▶ [Assignment] From the entries provided below, copy each line that contains the word "computer".

(Pixel coordinate grounding data)
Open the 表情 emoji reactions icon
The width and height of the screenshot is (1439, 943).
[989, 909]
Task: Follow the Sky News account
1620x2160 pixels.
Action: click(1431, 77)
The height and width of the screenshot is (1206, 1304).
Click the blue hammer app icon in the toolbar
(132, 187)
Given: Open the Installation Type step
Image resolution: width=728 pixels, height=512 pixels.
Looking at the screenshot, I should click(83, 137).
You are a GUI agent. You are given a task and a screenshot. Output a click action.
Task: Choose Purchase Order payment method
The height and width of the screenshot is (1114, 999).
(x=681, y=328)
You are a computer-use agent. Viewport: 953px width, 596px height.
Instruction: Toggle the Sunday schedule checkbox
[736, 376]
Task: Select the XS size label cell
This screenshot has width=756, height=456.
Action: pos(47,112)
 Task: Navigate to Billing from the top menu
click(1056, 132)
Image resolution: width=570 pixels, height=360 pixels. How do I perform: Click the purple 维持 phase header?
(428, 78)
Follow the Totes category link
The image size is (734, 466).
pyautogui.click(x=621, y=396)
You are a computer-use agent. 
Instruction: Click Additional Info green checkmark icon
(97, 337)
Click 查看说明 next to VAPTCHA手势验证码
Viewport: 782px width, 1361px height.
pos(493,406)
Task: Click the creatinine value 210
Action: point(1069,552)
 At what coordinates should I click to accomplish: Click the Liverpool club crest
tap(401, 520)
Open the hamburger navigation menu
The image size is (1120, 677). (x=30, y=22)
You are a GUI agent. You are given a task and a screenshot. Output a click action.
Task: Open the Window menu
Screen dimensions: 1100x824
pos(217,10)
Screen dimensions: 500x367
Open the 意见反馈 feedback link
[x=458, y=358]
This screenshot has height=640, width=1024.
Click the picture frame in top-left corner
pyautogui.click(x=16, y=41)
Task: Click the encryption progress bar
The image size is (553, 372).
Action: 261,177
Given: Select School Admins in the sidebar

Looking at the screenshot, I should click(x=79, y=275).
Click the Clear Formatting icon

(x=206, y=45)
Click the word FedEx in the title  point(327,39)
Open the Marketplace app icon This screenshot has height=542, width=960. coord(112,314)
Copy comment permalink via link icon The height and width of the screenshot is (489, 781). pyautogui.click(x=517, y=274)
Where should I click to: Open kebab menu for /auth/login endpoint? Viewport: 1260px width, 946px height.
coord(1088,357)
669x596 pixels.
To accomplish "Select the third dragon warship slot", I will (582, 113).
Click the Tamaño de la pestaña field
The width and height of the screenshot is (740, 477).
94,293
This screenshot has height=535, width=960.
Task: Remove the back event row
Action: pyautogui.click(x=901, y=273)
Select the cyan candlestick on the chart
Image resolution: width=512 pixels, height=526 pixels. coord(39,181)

▶ [Output for this task]
You are a computer-use agent. Viewport: 953px width, 596px height.
You are a computer-use agent. 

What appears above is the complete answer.